A Dôle, dans le Jura, Francis Bergeade (Michel Serrault), dirigeant d'une PME, affronte une grève de ses employées. Elles font des lunettes, mais de toilette, et le marché semble en crise... Par-dessus le marché, bien qu'il vive avec elles, il est en froid avec sa fille qui s'apprête à se marier, et avec son épouse (Sabine Azéma) qui le prend de haut. De très haut... Bref, il n'y a qu'avec son copain Gérard (Eddy Mitchell) qu'il se sent bien. Mais lors d'une sortie des deux amis au restaurant, Francis plonge la tête dans ses rognons... C'est un malaise vagal, mais clairement il y a quelque chose qui ne tourne pas rond.
Lors d'une émission de télévision (une vaste connerie, mais dans la mesure où c'est, je me cite, "une émission de télévision", forcément...), une famille du Sud-Ouest se présente: le père de famille a disparu corps et biens en 1967, pourrait-on le retrouver... Francis se voit, sur la photo d'époque diffusée à la télévision... Est-il vraiment Francis Bergeade, industriel Franc-Comtois, ou est-il Michel Thivart, agriculteur disparu de Condom (Gers), et époux de la belle Dolores (Carmen Maura)?

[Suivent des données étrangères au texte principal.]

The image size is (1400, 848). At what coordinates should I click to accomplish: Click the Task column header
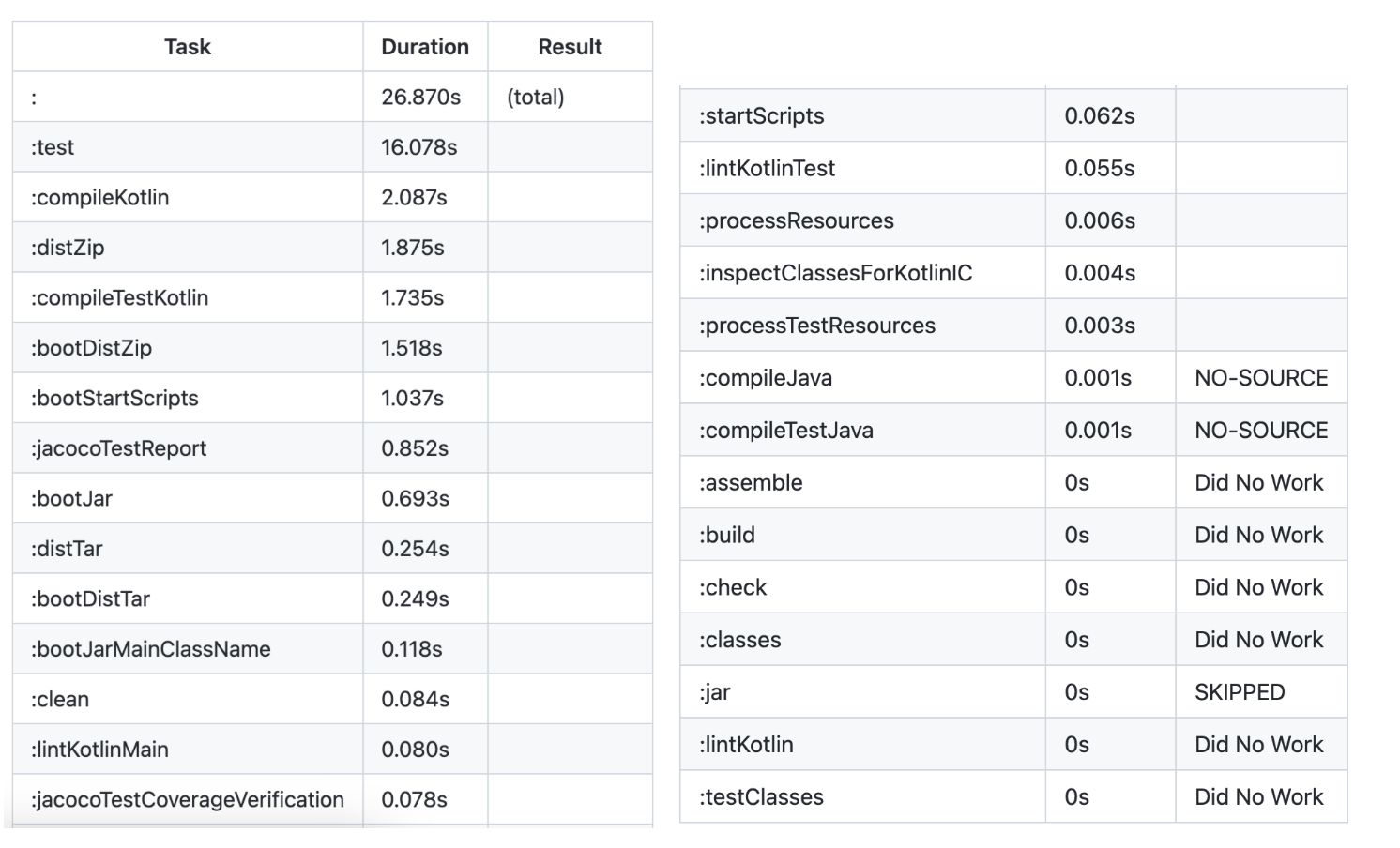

On le saura, et on le saura très vite... Car ce film n'est pas une sombre enquête autour de la disparition mystérieuse d'un homme, mais une comédie qui va nous montrer un homme qui revit en se découvrant une porte de sortie, à la vie terrible qu'il mène. Alors on va le dire tout de suite, le film sortirait aujourd'hui, je pense qu'il se prendrait une volée de bois vert, pour des raisons diverses et variées tournant autour d'un féminisme bien éloigné des préoccupations de Chatilliez et de sa scénariste Florence Quentin. Mais ce que le film accomplit, et son dialogue aussi particulièrement, c'est de nous transporter dans un monde où Sabine Azéma est vraiment une emmerdeuse, une vraie...
Il y a des incohérences dans le film, mais à travers ses acteurs et actrices, Chatilliez transcende l'écueil. Et à travers les dialogues là encore, car c'est sinon d'une grande justesse, un grand bonheur. Et la palme du couteau suisse revient à cet acteur fabuleux qui fait tout, mais alors tout passer dans un éclat de rire permanent: Eddy Mitchell, dont c'est sans doute le plus beau rôle de tous les temps...
Car ce qui compte avec ce film, c'est cette illusion de bonheur qui nous est montrée, comme une halte salutaire, au milieu de tous ces gens qui, si on écoute bien, n'ont que des platitudes à dire, mais ils le disent avec l'accent, et une évidente humanité. Ca repose, et ça ressemble un peu à une madeleine.